Ma non per questo voglio rassegnarmi a starmene zitto e poltrire in casa, in attesa del riposo eterno.
A dire il vero, mi godo già in questa vita quella serenità interiore che è pace nello Spirito, ma nello stesso tempo non riesco a trattenere dentro, solo per me, la certezza che non si è soli, ma infinite particelle di quell’Uno che è l’Umanità nel Divino.
Parlare oggi di Uno sembra una bestemmia o, meglio, l’Uno è preso per quella omogeneità di pensiero e di agire, sullo standard di un gregge di pecore tenute a bada da cani rognosi o di una mandria di bisonti nella valle della dissennatezza.
Oggi si è morti anche esistenzialmente parlando, ovvero si sopravvive come zombie notte dopo notte, senza provare i brividi di una luce solare, negata per volere di un dio accecato dall’odio infernale.
Non si vive: si “è” già morti per sempre. Paradosso bestiale, appena si pronuncia l’”essere”, che è per essenza vita, spirito eterno.
L’uomo “carnale” non tanto è un “animale” (parola che richiama necessariamente l’anima), ma bestiale nel senso peggiorativo del termine, come carne da macello. Una carne in parte già squartata, per essere consegnata agli avvoltoi.
E tutto questo si svolge in un cerchio infernale, da cui uscirne richiede una grazia particolare di quel Dio che però, misteriosamente, se ne sta dietro a nubi minacciose di morte.
Provate a rinnegare queste mie sensazioni, se riuscirete però a convincermi e a convincere quella cruda realtà che nutre non solo sensazioni, ma convinzioni sempre più drammaticamente allucinanti.
Siamo al punto di svolta?
D’altronde, sappiamo che la Storia rivoluziona, con le sue capricciose capovolte, anche lo stesso Disegno divino, quando questo sembra nelle mani di burattinai senza scrupoli, nemmeno con un minimo senso di pietà per dei disgraziati già puniti da una malasorte vendicativa.
Ma quel Disegno dovrà pur realizzarsi, anche solo in un intreccio di matasse, che man mano si srotolano nelle mani di esperti di saggezze, cocciutamente decisi a rompere l’incanto diabolico.
Perché non crederci?
Ma, nel frattempo, perché aspettare, inattivi o rassegnati o pigri, l’evolversi di una situazione direi tragica, che non sembra, almeno apparentemente, permettere qualche via d’uscita?
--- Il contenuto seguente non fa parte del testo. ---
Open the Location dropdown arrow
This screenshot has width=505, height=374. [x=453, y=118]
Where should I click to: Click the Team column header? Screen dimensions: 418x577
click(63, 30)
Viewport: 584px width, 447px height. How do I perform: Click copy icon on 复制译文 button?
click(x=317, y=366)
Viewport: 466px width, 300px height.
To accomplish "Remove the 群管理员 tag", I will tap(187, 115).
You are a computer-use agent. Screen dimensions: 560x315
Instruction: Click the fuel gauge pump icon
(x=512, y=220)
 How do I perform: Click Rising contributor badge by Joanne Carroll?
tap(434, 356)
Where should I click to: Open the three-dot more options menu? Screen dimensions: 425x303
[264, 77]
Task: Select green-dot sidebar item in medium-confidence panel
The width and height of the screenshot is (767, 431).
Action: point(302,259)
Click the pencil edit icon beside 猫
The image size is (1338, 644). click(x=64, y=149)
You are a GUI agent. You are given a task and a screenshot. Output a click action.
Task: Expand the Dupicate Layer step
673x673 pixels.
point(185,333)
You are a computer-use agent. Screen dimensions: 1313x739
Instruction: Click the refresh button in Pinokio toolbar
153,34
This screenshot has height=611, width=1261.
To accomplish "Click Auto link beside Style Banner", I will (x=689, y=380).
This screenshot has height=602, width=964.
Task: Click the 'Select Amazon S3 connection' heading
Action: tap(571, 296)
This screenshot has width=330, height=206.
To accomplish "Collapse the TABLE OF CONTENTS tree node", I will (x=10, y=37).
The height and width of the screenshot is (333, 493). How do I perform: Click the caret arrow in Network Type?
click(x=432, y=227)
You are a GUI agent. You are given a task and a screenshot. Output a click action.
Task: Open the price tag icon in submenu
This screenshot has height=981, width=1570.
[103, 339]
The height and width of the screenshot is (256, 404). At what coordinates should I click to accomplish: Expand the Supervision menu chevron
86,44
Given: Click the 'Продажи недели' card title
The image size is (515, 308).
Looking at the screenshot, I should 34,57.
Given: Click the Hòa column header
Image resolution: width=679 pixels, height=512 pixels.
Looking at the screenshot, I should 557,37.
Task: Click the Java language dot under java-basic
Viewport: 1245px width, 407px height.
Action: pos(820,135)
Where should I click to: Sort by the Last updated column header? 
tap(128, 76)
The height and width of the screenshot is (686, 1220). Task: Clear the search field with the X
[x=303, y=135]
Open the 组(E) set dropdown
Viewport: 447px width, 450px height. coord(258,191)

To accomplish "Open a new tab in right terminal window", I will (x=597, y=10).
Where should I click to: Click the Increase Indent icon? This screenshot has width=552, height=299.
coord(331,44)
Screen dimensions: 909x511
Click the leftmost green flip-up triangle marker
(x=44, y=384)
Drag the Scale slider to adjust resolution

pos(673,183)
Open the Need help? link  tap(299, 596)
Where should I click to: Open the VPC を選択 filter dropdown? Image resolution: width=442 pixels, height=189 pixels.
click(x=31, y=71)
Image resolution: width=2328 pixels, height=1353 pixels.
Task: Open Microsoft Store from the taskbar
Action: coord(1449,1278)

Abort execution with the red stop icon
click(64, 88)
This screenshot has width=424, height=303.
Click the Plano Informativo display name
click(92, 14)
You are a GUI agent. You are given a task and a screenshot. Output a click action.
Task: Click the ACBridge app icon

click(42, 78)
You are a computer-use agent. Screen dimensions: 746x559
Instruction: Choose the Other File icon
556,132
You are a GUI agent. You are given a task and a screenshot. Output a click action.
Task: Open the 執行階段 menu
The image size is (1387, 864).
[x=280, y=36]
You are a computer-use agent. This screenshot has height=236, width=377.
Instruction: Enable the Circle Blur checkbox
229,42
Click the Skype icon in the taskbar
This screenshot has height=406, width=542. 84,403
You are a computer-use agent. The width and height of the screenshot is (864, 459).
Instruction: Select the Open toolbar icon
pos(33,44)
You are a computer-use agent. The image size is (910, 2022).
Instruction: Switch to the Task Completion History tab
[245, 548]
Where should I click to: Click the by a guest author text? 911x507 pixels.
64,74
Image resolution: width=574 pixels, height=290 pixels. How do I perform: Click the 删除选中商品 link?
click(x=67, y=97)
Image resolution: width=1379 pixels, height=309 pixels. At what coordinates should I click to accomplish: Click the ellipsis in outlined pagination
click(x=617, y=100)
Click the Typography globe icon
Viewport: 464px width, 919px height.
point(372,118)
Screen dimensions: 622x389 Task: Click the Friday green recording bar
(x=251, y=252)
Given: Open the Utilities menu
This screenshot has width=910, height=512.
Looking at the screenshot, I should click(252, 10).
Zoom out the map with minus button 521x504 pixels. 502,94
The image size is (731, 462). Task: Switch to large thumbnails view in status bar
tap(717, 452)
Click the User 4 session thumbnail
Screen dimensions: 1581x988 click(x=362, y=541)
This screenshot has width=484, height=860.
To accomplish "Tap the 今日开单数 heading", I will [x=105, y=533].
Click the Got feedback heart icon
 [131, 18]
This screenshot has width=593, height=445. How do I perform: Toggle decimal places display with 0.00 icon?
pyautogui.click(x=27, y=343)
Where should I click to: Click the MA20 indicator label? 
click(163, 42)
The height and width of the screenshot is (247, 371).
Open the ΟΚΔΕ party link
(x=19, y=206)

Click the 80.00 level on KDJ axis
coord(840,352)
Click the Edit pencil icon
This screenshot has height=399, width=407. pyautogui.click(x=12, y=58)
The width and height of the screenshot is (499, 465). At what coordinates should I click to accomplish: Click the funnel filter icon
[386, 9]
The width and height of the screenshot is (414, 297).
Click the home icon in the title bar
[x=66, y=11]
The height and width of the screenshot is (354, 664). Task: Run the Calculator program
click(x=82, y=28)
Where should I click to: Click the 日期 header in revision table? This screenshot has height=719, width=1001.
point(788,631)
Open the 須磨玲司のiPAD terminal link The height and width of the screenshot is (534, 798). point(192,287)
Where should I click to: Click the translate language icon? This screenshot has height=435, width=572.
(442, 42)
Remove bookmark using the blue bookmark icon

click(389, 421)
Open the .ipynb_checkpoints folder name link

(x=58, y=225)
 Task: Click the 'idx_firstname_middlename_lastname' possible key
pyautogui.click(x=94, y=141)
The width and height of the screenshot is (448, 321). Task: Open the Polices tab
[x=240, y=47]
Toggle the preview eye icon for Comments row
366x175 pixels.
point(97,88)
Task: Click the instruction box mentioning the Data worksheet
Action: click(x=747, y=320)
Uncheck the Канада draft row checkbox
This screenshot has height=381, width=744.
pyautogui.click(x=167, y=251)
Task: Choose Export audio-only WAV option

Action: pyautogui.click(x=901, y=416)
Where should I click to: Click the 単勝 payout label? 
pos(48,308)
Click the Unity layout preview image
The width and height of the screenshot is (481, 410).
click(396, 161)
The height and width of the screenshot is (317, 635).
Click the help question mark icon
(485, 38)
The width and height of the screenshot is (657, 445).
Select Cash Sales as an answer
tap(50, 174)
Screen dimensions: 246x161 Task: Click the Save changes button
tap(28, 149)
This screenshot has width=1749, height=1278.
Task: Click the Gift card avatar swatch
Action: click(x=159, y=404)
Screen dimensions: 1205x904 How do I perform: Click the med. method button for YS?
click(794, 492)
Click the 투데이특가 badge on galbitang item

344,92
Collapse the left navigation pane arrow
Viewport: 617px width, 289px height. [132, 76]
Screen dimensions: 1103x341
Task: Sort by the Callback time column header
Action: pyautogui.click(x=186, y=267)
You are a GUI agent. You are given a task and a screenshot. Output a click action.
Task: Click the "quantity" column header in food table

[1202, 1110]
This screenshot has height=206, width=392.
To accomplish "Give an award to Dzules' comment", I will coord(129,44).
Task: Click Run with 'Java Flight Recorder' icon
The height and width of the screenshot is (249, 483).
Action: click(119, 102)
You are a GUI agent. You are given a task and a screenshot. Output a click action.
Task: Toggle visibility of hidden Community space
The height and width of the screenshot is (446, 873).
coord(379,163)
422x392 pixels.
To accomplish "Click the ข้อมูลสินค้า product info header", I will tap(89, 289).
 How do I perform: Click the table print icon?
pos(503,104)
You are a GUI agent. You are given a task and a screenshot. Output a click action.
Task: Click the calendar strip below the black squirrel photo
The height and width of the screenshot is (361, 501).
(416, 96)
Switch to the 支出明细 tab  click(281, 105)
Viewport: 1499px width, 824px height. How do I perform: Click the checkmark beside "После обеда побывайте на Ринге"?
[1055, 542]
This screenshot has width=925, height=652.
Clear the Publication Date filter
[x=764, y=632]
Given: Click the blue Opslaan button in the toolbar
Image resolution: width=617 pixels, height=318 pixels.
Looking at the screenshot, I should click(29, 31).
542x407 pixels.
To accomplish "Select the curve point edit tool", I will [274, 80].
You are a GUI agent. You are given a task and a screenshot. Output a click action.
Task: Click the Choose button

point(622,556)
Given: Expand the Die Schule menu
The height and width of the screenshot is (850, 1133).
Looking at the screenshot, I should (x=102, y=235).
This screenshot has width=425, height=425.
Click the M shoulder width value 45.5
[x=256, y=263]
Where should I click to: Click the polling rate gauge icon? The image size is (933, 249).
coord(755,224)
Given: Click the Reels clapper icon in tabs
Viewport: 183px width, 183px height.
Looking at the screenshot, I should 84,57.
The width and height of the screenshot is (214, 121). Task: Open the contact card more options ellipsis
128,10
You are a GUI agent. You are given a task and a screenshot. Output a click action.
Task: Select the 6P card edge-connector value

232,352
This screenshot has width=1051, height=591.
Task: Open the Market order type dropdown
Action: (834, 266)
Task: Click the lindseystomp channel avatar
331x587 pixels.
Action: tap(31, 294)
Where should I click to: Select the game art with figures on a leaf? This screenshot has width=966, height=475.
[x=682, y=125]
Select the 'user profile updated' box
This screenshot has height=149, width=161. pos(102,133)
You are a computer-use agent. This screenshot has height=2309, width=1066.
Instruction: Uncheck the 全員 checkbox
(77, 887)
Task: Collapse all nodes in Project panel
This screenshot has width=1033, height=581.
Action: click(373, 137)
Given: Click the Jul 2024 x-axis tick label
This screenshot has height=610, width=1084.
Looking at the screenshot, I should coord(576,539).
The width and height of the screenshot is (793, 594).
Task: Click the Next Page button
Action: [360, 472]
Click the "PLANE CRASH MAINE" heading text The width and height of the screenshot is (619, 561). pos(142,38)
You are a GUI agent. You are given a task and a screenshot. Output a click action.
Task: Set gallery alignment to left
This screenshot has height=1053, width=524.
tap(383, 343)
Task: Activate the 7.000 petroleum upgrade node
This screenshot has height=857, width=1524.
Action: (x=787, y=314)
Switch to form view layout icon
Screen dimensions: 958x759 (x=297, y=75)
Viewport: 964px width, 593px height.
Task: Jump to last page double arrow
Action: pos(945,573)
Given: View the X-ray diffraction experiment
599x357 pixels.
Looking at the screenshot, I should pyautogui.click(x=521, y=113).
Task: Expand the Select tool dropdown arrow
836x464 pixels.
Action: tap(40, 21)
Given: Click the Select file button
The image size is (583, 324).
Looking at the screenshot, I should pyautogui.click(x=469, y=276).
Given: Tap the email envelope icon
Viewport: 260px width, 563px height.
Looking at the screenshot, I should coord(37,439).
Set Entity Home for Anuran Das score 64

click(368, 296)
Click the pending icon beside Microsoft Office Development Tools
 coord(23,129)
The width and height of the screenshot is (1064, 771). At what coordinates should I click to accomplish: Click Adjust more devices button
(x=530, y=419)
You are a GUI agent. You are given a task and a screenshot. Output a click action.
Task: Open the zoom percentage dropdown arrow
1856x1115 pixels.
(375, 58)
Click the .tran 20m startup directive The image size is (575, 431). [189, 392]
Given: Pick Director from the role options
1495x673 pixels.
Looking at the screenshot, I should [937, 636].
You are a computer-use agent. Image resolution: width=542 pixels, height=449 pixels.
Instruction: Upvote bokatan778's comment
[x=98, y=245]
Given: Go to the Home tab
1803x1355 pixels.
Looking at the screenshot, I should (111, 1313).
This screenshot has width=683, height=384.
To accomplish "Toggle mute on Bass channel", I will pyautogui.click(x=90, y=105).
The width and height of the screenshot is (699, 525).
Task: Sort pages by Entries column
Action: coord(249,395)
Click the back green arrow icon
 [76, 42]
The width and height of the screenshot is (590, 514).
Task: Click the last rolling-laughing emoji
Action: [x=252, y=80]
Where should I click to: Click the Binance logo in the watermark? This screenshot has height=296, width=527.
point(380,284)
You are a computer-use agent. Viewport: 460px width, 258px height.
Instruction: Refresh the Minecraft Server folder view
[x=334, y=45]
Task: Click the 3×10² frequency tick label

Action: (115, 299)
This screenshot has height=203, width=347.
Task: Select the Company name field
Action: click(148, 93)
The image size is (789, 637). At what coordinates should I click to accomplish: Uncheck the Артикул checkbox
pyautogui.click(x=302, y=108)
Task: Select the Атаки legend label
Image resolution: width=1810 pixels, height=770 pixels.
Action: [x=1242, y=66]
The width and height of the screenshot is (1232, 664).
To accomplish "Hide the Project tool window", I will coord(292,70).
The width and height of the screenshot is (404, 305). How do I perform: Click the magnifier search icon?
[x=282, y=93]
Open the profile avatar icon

E qual è la nostra parte di cocciuti amanti della libertà dello spirito, se non quella di essere cocciutamente convinti che il “grosso bestione” (di platoniana memoria) imploderà, lasciando un’altra “possibilità” (già nel passato era successo!) di quel Risveglio dell’essere, che è l’unica sorgente da cui potrà uscire una nuova vita, capace di restituire alla società il volto dell’Umanità redenta nel sangue di milioni di innocenti?